- Directed by: David Mirkin
- Starring: Nigel Planer Jackie Earle Haley Robert Bundy Shari Shattuck Kristi Somers
- Country of origin: United States
- Original language: English

Production
- Producer: David Mirkin

Original release
- Release: October 29, 1989^{[citation needed]}

= Oh, No! Not THEM! =

Oh No Not Them is an untelevised 1989 television pilot commissioned by the Fox network. The pilot was an American remake of the British television show The Young Ones. It was directed and produced by David Mirkin, starred Nigel Planer, Jackie Earle Haley and Robert Bundy and featured an animated opening credit sequence set to music by Danny Elfman that Planer compared in his autobiography to the title sequence of The Simpsons. Fox did not pick up the series and the pilot was never broadcast.

==Premise==
The pilot revolves around Neil being mugged by a man dressed up as a grandma. Scared that the mugger will arrive at their house to rob and kill them, housemates Neil, Rip and Todd, arm themselves with guns, only to turn on one another. Rip declares the downstairs Ripland and protects himself with a nuclear bomb, which accidentally detonates. Miraculously, everyone survives and, having learned their lesson, rid the house of weapons just as the mugger arrives.

==Characters==
- Nigel Planer as Neil
- Jackie Earle Haley as Rip
- Robert Bundy as Todd

==Production==
Nigel Planer was the only member of The Young Ones cast to have any involvement with the US remake, being brought in to reprise his role of Neil.

Robert Llewellyn, who played Kryten in Red Dwarf and was the only member of the British cast to take part in a US pilot of the show, compared his experience to Nigel Planer’s, writing in his book The Man in the Rubber Mask (1994):

The Young Ones was taken over the Atlantic in the mid eighties, and Nigel [Planer] was the only member of the British cast to go. He had experienced a fairly hideous time, worried sick that he was going to have to stay there for six years with a group of people he hated who managed to make The Young Ones into a sort of grubby Benny Hill Show.
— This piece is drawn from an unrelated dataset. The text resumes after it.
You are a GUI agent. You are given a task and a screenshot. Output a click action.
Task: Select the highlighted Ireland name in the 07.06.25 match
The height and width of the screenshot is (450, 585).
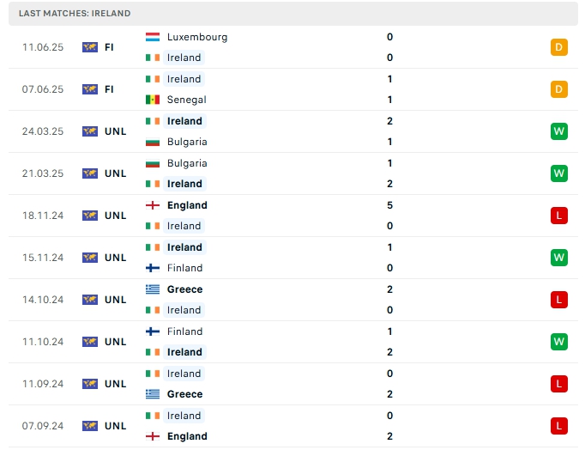pos(184,79)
He was hugely relieved when the pilot was a flop and he was released from his contract.

In Planer's 2025 memoir Young Once, he recalls that a lot of material from the original was replicated, alongside sequences involving a gunfight between the characters. He also reveals that he has remained good friends with Bundy.

==Availability==
In November 2025, Planer announced that he had digitized his personal VHS copy of the pilot, and would be releasing it onto his Patreon page in support of Young Once, with viewers being charged £10 to access the file.

==Reception==
In a December 2025 article on The Anorak Zone ranking all twelve episodes of The Young Ones, "Oh, No! Not THEM!" was included in the list in the number thirteen position. Describing the setting as "mainly just Nigel Planer carrying two neutered, directionless fellow student characters, "Rip" and "Todd", one of which is vaguely based on Vyvyan and the other just a stock character of no real discernable invention," and, further, that "a real problem with the two new characters is that they have no character motive other than waiting for Neil to make their dinner for them, and they don't sound dissimilar enough to be distinct." They describe the pilot as a whole as "lacking in pace and energy," and its attempts at meta-humour "passé." On the writing in the pilot, they say that "although most of the script by David Mirkin is original material [...] any elements taken from the original show are devoid of deeper meaning" and that the US pilot "comes over as something like Saved by the Bell." Ultimately concluding that "the script really makes you realise how special the original show was."